En esta crisis política, en la que el régimen cubano tiene una poderosa influencia, dos hombres más han saltado a la palestra pública como rostros importantes del oficialismo: el ministro para Ciencia, Tecnología e Innovación, Jorge Arreaza, yerno de Hugo Chávez, quien se ha erigido como portavoz de la familia, y Rafael Ramírez, presidente de Petróleos de Venezuela, empresa estatal explotadora de crudo que funciona como fuente inagotable de recursos para un régimen político que ha financiado la fuerte inversión social de los últimos 14 años con el dinero del petróleo.  

El régimen, de perfil

¿Qué hereda el país que sobreviene a la muerte de Chávez? Tan sólo en términos económicos: la inflación más alta del mundo; una tasa de cambio y reservas internacionales en caída libre; unas importaciones que, a pesar de haberse quintuplicado desde 2003, no logran paliar el desabastecimiento crónico (alimentos, medicinas, etc.); una producción petrolera en descenso y un endeudamiento exacerbado  —según el analista Moisés Naim, en 2007 no llegaba a 30.000 millones de dólares y hoy excede los 200.000 millones— .
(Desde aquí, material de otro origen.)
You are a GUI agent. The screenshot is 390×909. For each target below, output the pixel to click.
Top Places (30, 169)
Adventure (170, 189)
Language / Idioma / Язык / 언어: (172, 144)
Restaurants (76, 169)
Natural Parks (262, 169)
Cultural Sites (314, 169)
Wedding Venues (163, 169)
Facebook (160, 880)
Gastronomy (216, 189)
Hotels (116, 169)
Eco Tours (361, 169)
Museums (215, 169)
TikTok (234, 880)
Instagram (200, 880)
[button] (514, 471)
A eso se suma un clima de inseguridad que azota a los venezolanos. En 2012, 21.692 personas murieron a causa del hampa y la delincuencia, es decir, una media de 60 asesinados por día, según cifras aportadas por el Observatorio Venezolano de la Violencia. No existen cifras certificadas por el Gobierno porque, desde hace nueve años, rige en Venezuela la prohibición de difundir información oficial sobre la criminalidad y la violencia.
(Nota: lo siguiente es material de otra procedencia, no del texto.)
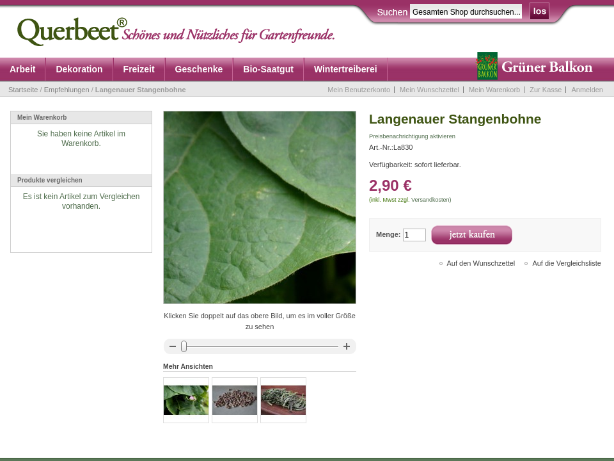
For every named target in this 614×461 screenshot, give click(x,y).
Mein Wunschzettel (429, 89)
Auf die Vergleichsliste (566, 263)
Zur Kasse (546, 89)
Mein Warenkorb (494, 89)
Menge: (388, 234)
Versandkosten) (431, 200)
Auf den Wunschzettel (481, 263)
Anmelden (587, 89)
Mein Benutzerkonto (358, 89)
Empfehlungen (67, 89)
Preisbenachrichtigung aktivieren (412, 136)
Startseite (23, 89)
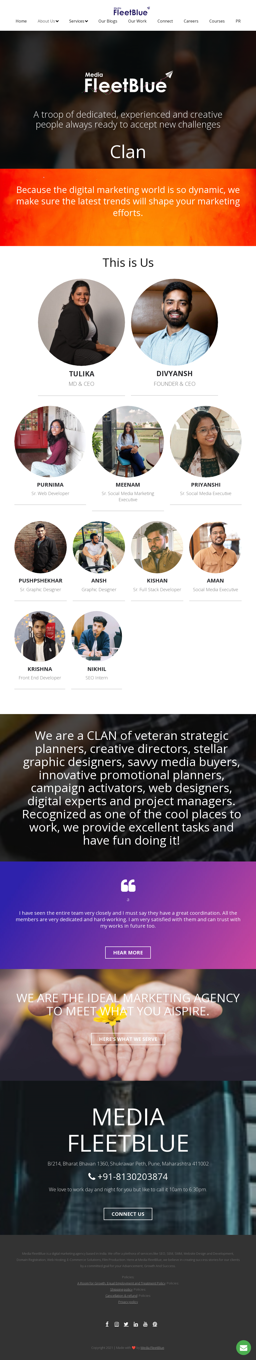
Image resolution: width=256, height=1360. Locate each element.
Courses (217, 21)
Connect (165, 21)
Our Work (137, 21)
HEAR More (128, 952)
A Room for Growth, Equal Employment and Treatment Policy (121, 1283)
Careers (191, 21)
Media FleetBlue (152, 1348)
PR (238, 21)
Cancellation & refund (121, 1296)
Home (21, 21)
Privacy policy (128, 1302)
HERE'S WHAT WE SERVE (128, 1039)
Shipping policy (121, 1289)
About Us (48, 21)
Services (78, 21)
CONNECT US (128, 1214)
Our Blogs (107, 21)
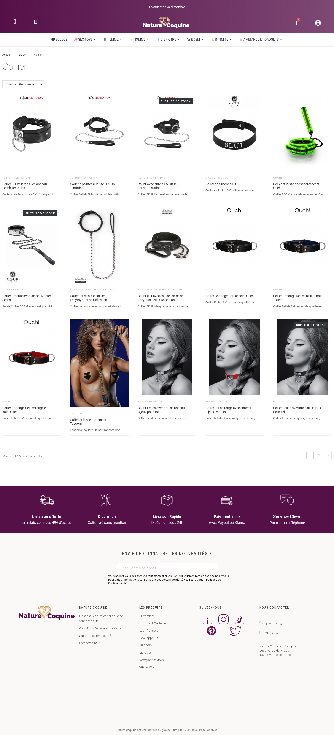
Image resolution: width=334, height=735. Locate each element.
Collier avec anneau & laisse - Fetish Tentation (158, 186)
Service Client (287, 516)
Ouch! (277, 177)
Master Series (216, 177)
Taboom (76, 413)
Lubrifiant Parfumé (152, 623)
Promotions (147, 616)
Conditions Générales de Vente (100, 628)
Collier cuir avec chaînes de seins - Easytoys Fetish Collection (161, 298)
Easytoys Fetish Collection (93, 289)
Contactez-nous (90, 643)
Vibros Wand (148, 667)
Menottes (145, 652)
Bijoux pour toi (150, 401)
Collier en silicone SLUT (221, 184)
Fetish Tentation (16, 177)
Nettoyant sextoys (151, 660)
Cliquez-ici (272, 633)
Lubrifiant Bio (148, 630)
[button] (35, 23)
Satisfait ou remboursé (95, 635)
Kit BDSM (146, 645)
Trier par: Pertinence (20, 84)
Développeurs (148, 638)
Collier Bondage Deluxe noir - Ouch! (230, 296)
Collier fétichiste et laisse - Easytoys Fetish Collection (88, 298)
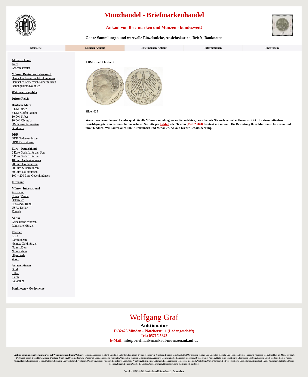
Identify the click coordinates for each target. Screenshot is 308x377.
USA (15, 207)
A este panorama hay que añadir un –cada vez más profundo- recorte de las libertades civiles, así como una amenaza constante a la libertad de expresión e información. Hugo Chávez cerró, hace ya siete años, Radio Caracas Televisión, la estación más antigua del país. Utilizó para ello la llamada Ley Resorte, que limitaba –y limita- el desarrollo de la prensa independiente a través de procedimientos legales y multas multimillonarias. Tan sólo en 2012, el gobierno venezolano revocó la licencia de emisión a cerca de 20 estaciones de radio críticas con el Gobierno de Hugo Chávez.

Hasta el año 2012, en Venezuela existían más de 150 presos políticos y 80 exilados, una cifra que ha descendido tras la excarcelación autorizada por el Gobierno de Hugo Chávez, entonces en plena campaña electoral, pero que sigue teniendo casos emblemáticos, entre ellos Iván Simonovis, al cual no se le concedió la libertad por motivos humanitarios, y la jueza María Lourdes Afiuni, por quien Noam Chomsky escribió una carta a Chávez criticando su detención y pidiendo su liberación.
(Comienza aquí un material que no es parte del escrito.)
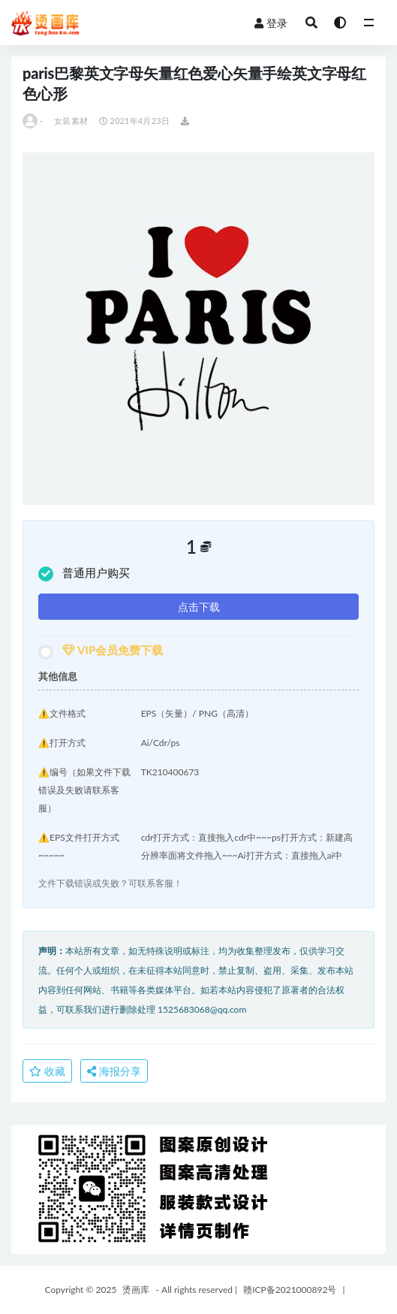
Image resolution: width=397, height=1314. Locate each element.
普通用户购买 (84, 573)
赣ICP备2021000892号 (289, 1289)
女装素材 (71, 120)
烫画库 (135, 1289)
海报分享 (114, 1071)
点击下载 (199, 606)
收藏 (47, 1071)
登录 (270, 23)
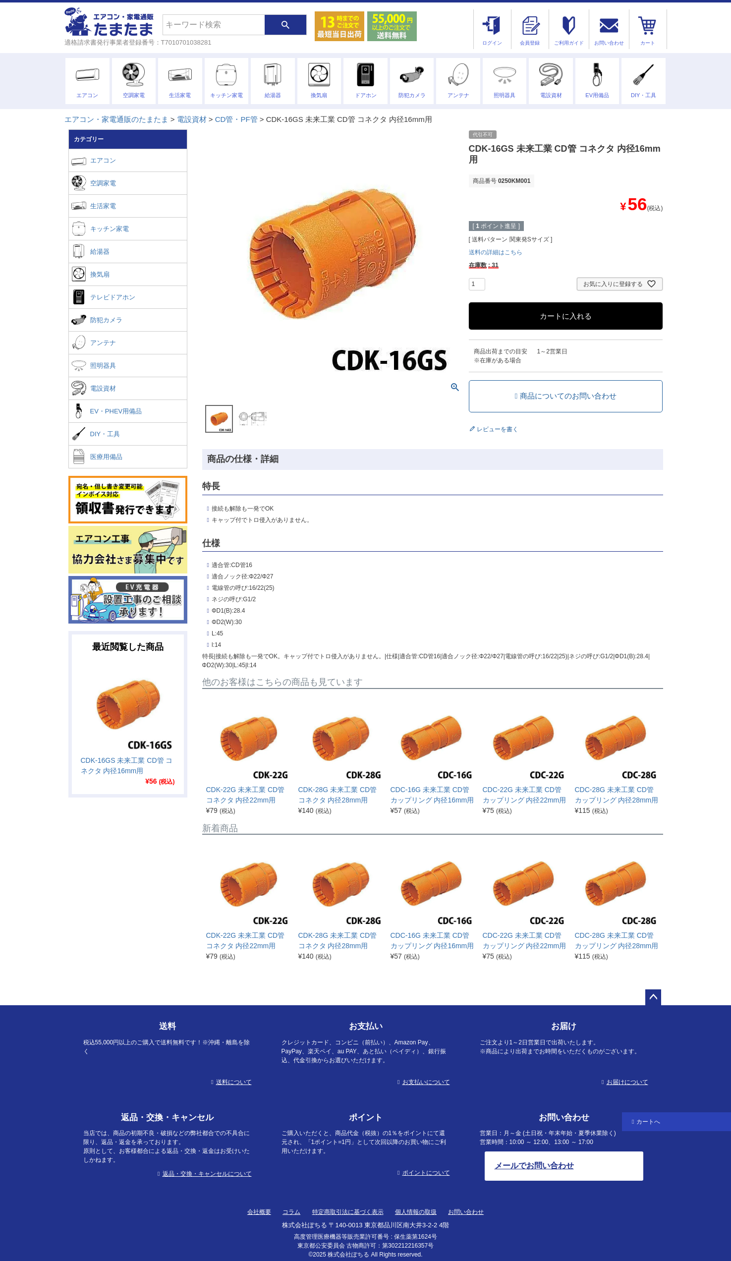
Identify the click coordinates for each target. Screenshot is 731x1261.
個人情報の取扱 (416, 1211)
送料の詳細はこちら (495, 252)
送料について (234, 1082)
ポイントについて (426, 1172)
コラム (291, 1211)
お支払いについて (426, 1082)
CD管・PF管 (236, 119)
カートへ (648, 1121)
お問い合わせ (466, 1211)
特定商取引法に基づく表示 (348, 1211)
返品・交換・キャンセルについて (207, 1173)
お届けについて (627, 1082)
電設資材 (192, 119)
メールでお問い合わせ (534, 1165)
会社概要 (259, 1211)
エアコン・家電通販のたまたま (116, 119)
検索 (285, 25)
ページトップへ (653, 997)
Del otro lado de la balanza, Chávez deja un país dependiente de políticas asistencialistas basadas en el gasto público: el desempleo ha descendido del 14,5% al 7,6% a través de un sistema de programas de empleo promovidos oficialmente -y en el que es imposible contabilizar el peso de la economía informal- y un índice Gini -que mide la diferencia de ingresos entre los más ricos y los más pobres- de un 0,41%, una cifra mucho menor al de países con economías emergentes como Brasil pero que, contrastado con los niveles de violencia social, transparenta una sociedad intervenida por la mano del Estado y dependiente de los ingresos petroleros.